▶ TASK STATEMENT: Looking through the entries, count each line where the string "computer" occurs, and write only the total.

▶ TASK MATERIAL:
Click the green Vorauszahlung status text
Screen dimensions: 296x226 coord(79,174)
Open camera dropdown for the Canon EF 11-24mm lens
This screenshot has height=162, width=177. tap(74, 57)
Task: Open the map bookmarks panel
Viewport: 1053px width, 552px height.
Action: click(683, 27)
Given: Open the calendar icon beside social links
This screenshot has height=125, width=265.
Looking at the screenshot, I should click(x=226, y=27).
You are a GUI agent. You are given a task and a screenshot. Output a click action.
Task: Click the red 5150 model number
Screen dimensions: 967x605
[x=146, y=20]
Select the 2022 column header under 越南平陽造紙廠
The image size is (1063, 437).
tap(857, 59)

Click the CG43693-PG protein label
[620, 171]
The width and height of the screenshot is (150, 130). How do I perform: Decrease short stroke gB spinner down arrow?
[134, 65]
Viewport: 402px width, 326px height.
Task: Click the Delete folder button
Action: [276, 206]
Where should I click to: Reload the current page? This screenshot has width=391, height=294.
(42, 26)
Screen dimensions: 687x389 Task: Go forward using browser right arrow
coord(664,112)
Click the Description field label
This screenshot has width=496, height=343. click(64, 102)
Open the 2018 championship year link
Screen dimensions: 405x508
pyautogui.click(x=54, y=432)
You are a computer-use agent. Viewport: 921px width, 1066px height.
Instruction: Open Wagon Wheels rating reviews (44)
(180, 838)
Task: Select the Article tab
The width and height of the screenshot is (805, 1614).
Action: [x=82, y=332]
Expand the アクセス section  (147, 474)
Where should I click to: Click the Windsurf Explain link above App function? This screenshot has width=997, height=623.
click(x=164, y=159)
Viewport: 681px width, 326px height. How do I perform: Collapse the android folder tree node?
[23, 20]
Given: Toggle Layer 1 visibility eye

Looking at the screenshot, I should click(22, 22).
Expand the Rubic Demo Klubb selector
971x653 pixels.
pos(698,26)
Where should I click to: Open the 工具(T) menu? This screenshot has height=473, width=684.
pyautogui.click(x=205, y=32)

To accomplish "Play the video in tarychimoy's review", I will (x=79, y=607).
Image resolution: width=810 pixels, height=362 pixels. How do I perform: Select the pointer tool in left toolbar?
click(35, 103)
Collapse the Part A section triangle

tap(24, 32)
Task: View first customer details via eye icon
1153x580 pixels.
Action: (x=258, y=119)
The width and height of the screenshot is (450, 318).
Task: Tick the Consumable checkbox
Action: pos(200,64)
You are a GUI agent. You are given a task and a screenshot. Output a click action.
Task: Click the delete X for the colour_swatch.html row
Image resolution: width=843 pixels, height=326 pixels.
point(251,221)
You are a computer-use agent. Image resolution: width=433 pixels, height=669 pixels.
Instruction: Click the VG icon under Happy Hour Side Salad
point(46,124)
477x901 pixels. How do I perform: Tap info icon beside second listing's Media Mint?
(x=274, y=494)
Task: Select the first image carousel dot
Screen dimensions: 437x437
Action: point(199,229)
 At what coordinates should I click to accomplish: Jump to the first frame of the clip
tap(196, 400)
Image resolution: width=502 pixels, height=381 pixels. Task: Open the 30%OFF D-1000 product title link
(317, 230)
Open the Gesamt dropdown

▶ SOLUTION TO THIS EXERCISE: 2